Stored data:
== == ==
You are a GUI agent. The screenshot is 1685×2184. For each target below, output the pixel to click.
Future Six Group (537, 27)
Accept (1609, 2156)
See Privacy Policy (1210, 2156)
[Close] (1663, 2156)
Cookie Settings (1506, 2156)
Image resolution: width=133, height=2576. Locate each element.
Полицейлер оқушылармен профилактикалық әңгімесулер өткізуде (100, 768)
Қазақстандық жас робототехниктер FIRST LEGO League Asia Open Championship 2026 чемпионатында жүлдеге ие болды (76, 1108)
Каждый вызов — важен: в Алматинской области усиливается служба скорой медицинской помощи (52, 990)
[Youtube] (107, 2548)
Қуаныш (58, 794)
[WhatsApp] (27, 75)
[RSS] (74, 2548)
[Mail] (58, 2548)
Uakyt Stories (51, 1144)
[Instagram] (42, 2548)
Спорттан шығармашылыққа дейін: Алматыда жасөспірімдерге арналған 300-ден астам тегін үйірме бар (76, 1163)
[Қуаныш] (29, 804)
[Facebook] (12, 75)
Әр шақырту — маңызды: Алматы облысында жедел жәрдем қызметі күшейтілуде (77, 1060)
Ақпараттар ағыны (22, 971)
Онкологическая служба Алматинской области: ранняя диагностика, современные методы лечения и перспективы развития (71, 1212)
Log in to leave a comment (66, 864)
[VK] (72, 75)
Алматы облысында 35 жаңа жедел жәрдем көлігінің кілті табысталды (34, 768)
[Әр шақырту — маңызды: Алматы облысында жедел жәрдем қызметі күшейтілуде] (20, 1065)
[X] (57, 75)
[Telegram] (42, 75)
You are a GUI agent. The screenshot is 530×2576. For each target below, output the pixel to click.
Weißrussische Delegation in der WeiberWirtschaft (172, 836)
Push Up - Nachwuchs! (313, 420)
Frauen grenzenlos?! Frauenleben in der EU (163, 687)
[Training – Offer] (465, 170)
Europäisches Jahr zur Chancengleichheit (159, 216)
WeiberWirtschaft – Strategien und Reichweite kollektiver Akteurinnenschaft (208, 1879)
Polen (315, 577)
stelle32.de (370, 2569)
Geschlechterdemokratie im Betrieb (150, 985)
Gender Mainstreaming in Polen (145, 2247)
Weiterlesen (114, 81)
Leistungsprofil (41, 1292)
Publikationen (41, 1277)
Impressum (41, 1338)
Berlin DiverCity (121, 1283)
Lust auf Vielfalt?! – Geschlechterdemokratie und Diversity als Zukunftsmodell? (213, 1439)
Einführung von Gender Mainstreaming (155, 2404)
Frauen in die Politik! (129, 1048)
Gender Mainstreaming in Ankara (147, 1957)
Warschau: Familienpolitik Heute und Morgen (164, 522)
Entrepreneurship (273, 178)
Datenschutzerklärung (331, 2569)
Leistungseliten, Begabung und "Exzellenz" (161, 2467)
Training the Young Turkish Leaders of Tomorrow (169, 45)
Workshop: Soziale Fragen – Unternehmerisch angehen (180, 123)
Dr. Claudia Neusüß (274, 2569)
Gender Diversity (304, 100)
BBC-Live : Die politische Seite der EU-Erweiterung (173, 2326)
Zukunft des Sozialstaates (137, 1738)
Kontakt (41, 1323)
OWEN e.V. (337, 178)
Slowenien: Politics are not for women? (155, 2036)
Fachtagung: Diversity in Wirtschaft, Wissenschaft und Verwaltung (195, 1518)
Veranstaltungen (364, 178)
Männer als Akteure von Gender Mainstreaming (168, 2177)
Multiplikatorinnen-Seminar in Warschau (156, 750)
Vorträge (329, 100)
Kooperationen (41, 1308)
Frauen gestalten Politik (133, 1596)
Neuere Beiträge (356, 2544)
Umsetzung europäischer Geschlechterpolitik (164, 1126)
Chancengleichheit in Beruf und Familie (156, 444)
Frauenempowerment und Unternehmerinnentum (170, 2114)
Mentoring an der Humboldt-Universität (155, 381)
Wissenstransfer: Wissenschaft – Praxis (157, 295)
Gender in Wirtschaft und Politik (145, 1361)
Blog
== == ==
An exact reproduction of all the records is required.

__FINISHED EXERCISE__.
You are a GUI agent. The screenshot is 1685×2184. For each target below, output the pixel to click.
Future Six Group (537, 27)
Accept (1609, 2156)
See Privacy Policy (1210, 2156)
[Close] (1663, 2156)
Cookie Settings (1506, 2156)
Image resolution: width=133, height=2576. Locate each element.
Полицейлер оқушылармен профилактикалық әңгімесулер өткізуде (100, 768)
Қазақстандық жас робототехниктер FIRST LEGO League Asia Open Championship 2026 чемпионатында жүлдеге ие болды (76, 1108)
Каждый вызов — важен: в Алматинской области усиливается служба скорой медицинской помощи (52, 990)
[Youtube] (107, 2548)
Қуаныш (58, 794)
[WhatsApp] (27, 75)
[RSS] (74, 2548)
[Mail] (58, 2548)
Uakyt Stories (51, 1144)
[Instagram] (42, 2548)
Спорттан шығармашылыққа дейін: Алматыда жасөспірімдерге арналған 300-ден астам тегін үйірме бар (76, 1163)
[Қуаныш] (29, 804)
[Facebook] (12, 75)
Әр шақырту — маңызды: Алматы облысында жедел жәрдем қызметі күшейтілуде (77, 1060)
Ақпараттар ағыны (22, 971)
Онкологическая служба Алматинской области: ранняя диагностика, современные методы лечения и перспективы развития (71, 1212)
Log in to leave a comment (66, 864)
[VK] (72, 75)
Алматы облысында 35 жаңа жедел жәрдем көлігінің кілті табысталды (34, 768)
[Әр шақырту — маңызды: Алматы облысында жедел жәрдем қызметі күшейтілуде] (20, 1065)
[X] (57, 75)
[Telegram] (42, 75)
You are a GUI agent. The screenshot is 530×2576. For each target below, output the pixel to click.
Weißrussische Delegation in der WeiberWirtschaft (172, 836)
Push Up - Nachwuchs! (313, 420)
Frauen grenzenlos?! Frauenleben in der EU (163, 687)
[Training – Offer] (465, 170)
Europäisches Jahr zur Chancengleichheit (159, 216)
WeiberWirtschaft – Strategien und Reichweite kollektiver Akteurinnenschaft (208, 1879)
Polen (315, 577)
stelle32.de (370, 2569)
Geschlechterdemokratie im Betrieb (150, 985)
Gender Mainstreaming in Polen (145, 2247)
Weiterlesen (114, 81)
Leistungsprofil (41, 1292)
Publikationen (41, 1277)
Impressum (41, 1338)
Berlin DiverCity (121, 1283)
Lust auf Vielfalt?! – Geschlechterdemokratie und Diversity als Zukunftsmodell? (213, 1439)
Einführung von Gender Mainstreaming (155, 2404)
Frauen in die Politik! (129, 1048)
Gender Mainstreaming in Ankara (147, 1957)
Warschau: Familienpolitik Heute und Morgen (164, 522)
Entrepreneurship (273, 178)
Datenschutzerklärung (331, 2569)
Leistungseliten, Begabung und "Exzellenz" (161, 2467)
Training the Young Turkish Leaders of Tomorrow (169, 45)
Workshop: Soziale Fragen – Unternehmerisch angehen (180, 123)
Dr. Claudia Neusüß (274, 2569)
Gender Diversity (304, 100)
BBC-Live : Die politische Seite der EU-Erweiterung (173, 2326)
Zukunft des Sozialstaates (137, 1738)
Kontakt (41, 1323)
OWEN e.V. (337, 178)
Slowenien: Politics are not for women? (155, 2036)
Fachtagung: Diversity in Wirtschaft, Wissenschaft und Verwaltung (195, 1518)
Veranstaltungen (364, 178)
Männer als Akteure von Gender Mainstreaming (168, 2177)
Multiplikatorinnen-Seminar in Warschau (156, 750)
Vorträge (329, 100)
Kooperationen (41, 1308)
Frauen gestalten Politik (133, 1596)
Neuere Beiträge (356, 2544)
Umsetzung europäischer Geschlechterpolitik (164, 1126)
Chancengleichheit in Beruf und Familie (156, 444)
Frauenempowerment und Unternehmerinnentum (170, 2114)
Mentoring an der Humboldt-Universität (155, 381)
Wissenstransfer: Wissenschaft – Praxis (157, 295)
Gender in Wirtschaft und Politik (145, 1361)
Blog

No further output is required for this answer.